A DNA Transcription Model

The technologies of DNA and RNA sequencing have enabled experiments that are providing a large amount of information about the complex processes required for and associated with RNA polymerase II transcription of DNA into RNA. This comment suggests a model for the central event of DNA transcription. A more explicit model of this event may help in the assembly of all the emerging information about DNA transcription and its regulation into a more organized model of all the involved processes.

The core step of DNA transcription transcribes the DNA wrapped around one nucleosome. It requires the transcription machinery to break down the nucleosome enough to gain access to the DNA. It exposes the DNA's sequence information in the RNA transcript. It reassociates the nucleosome and preserves the association between its histone tail chemical marks and the particular region of DNA.

The inputs to a step's processing include transcribed DNA's sequence information, histone tail chemical marks, and chemical information associated with the polymerase's carboxy terminal domain (CTD). Potential outputs include protein binding to the new RNA, modifications to the reassociated nucleosome's histone tails, and modifications to the chemical state of the polymerase's CTD. Much of this processing is likely carried out by a processing machinery associated with the CTD. The changing state information associated with the CTD integrates information gathered by the polymerase processing as it carries out a sequence of these steps. In this model, the information processing role of the CTD and associated machinery integrates the information provided by histone tail epigenetic marks, by DNA sequences, and by various signaling mechanisms gathered as the polymerase transverses an extended segment of DNA into the choices made by the polymerase in all of the remaining steps of its DNA transcription.

### Assignment A
Please rewrite the stretch of the DNA transcription model from "The technologies of" through "region of DNA.", using "histone octamer" in place of "nucleosome".
### Assignment B
Carry the DNA transcription model forward from its final sentence, adding a short passage in the same style.

### Data for analysis

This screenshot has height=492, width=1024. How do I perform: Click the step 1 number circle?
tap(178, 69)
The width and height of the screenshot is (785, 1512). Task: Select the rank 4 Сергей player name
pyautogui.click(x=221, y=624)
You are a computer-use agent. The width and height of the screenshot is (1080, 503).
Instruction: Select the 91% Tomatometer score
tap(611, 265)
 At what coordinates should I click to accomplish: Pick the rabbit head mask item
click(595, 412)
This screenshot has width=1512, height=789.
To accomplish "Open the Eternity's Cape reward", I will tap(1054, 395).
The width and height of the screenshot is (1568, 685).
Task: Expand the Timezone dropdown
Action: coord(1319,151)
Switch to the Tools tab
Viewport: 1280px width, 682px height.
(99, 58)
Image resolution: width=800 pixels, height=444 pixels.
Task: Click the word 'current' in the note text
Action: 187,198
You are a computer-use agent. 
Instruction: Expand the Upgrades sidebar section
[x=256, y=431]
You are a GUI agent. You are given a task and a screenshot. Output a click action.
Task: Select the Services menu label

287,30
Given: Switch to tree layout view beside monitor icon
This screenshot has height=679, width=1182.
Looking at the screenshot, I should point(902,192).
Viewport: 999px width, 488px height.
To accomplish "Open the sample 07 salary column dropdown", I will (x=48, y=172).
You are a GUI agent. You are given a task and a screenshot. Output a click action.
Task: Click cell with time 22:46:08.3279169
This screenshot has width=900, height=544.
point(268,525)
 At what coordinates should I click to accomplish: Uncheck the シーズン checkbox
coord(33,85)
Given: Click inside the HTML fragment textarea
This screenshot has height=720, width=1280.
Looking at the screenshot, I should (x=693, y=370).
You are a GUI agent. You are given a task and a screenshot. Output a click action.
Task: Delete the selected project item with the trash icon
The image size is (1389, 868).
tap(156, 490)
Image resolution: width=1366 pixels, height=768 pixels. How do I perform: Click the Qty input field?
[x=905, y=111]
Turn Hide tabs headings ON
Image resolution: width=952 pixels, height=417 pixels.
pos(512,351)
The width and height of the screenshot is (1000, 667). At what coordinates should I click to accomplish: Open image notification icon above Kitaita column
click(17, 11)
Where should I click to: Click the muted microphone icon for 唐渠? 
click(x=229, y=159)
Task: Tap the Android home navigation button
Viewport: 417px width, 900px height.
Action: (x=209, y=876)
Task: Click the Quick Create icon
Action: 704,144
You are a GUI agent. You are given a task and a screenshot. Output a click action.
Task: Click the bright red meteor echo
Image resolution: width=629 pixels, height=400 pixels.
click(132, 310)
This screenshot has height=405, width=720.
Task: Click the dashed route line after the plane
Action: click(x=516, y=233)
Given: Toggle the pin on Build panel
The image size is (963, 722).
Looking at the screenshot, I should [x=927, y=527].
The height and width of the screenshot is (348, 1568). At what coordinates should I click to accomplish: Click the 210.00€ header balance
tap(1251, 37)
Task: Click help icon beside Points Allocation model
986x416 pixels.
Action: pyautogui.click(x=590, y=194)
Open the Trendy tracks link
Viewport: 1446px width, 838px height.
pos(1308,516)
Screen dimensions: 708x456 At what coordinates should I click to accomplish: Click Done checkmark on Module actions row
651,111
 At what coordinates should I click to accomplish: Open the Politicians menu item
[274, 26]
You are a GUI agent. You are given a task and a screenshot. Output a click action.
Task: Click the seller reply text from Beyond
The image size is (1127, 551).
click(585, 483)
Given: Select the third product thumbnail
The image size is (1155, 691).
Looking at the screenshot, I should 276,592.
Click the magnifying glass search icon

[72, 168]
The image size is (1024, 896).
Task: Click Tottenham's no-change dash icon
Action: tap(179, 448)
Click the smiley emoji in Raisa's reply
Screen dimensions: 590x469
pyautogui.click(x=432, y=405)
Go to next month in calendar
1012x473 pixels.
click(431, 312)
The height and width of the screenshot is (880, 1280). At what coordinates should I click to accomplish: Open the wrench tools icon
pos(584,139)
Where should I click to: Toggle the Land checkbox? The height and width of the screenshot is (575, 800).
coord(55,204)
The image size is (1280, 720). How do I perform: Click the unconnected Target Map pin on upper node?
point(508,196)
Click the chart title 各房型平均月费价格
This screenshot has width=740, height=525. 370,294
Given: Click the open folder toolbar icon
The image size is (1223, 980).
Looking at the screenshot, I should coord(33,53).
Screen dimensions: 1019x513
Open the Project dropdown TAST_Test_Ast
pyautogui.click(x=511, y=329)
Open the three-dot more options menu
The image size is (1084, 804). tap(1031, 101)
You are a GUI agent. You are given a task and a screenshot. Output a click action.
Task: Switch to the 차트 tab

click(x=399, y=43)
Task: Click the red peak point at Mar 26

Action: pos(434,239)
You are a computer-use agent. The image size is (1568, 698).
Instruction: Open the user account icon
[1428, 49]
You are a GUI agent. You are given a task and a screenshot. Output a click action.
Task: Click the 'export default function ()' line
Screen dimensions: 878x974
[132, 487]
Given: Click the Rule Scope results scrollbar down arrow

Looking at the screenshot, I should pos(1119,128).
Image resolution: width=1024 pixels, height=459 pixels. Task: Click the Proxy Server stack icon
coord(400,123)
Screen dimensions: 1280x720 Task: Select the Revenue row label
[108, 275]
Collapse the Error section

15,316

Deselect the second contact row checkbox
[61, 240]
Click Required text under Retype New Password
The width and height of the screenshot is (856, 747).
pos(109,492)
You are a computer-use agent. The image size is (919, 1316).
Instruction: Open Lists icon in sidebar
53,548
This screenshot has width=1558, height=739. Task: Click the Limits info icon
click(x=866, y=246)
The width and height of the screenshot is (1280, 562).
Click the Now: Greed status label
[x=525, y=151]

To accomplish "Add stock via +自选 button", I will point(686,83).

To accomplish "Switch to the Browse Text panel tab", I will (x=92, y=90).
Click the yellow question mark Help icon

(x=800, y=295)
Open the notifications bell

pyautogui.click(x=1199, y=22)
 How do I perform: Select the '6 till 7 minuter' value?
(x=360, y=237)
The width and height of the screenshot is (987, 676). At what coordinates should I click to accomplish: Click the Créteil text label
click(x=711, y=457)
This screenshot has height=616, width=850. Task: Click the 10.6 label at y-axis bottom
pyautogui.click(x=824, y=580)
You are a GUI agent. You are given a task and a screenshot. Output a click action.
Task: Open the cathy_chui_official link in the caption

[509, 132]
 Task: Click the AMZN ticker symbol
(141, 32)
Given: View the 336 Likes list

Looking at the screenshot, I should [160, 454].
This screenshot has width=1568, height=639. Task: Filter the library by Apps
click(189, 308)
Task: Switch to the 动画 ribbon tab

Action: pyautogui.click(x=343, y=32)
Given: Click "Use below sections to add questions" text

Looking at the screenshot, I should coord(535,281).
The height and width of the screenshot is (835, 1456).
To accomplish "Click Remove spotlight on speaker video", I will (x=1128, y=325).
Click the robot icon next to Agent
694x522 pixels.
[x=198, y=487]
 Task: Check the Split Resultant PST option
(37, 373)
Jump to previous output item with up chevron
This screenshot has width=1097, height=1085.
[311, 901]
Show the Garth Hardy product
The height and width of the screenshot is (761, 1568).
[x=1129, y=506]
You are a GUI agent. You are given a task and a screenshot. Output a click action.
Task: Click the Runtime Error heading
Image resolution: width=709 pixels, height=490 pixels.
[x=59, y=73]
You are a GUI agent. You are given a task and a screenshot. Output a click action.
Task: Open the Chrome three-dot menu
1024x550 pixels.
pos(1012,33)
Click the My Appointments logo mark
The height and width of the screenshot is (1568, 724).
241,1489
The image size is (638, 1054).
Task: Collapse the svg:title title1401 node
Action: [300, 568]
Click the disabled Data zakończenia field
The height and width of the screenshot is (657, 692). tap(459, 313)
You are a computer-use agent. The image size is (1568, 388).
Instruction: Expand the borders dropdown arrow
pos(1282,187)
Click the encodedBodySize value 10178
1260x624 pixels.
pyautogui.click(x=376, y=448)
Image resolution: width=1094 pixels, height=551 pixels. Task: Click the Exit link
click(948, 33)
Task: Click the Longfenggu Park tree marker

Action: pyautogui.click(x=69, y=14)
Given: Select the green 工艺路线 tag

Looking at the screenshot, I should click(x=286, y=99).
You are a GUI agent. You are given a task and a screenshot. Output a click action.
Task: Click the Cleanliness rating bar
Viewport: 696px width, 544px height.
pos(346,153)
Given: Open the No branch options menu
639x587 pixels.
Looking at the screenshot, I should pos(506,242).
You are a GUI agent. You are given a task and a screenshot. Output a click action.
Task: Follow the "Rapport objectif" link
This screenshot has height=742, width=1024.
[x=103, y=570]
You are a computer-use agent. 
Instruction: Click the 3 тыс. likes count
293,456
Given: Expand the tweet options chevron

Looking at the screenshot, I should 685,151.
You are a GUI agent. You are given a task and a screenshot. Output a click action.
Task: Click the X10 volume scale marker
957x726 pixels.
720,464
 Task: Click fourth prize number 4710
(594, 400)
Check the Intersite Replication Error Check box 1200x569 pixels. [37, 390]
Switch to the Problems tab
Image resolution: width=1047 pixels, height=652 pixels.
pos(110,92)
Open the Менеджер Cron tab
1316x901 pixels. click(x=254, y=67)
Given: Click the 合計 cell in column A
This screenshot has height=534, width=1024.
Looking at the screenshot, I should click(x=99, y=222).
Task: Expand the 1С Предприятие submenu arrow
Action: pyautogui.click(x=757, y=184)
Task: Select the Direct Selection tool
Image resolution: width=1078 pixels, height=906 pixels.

### Answer area A
The technologies of DNA and RNA sequencing have enabled experiments that are providing a large amount of information about the complex processes required for and associated with RNA polymerase II transcription of DNA into RNA. This comment suggests a model for the central event of DNA transcription. A more explicit model of this event may help in the assembly of all the emerging information about DNA transcription and its regulation into a more organized model of all the involved processes.

The core step of DNA transcription transcribes the DNA wrapped around one histone octamer. It requires the transcription machinery to break down the histone octamer enough to gain access to the DNA. It exposes the DNA's sequence information in the RNA transcript. It reassociates the histone octamer and preserves the association between its histone tail chemical marks and the particular region of DNA.

### Answer area B
Splicing provides an example of how this model could work. The unspliced exon RNA at the 3' end of the nascent RNA could be associated with the polymerase CTD. At each processing step, a decision could be made whether or not the newly transcribed RNA is an exon. That decision could be driven by information from the RNA sequence and information from the nucleosome's histone tails. When an exon is identified, an additional decision could be made whether or not it should be included in the spliced transcript. That decision could depend on RNA sequence information, histone tail information, and or state information associated with the polymerase CTD. If the new exon is to be included, SR proteins could be bound to it to select it for splicing. Some kind of association with its CTD associated exon splice partner could be formed to prime the splicing process. The new exon could then replace its 5' exon splice partner as the CTD associated 3' nascent RNA end exon waiting for a splice partner.

Other kinds of polymerase II transcription activities could be directed at chromatin modifications associated with gene activation, cell type change, or establishment of chromatin configuration. In those kinds of activities RNA transcription would serve both as a motor to drive a very organized process across a long stretch of DNA and also as an information processor that integrates sequence information from that DNA into the decisions that determine the processing's output events. Those output events could include marking of histone tails or direct action to remove, add, or position nucleosomes. To limit consequences of random interactions with RNA transcribed by this kind of process, the nascent RNA would be rapidly degraded once it had served its purpose.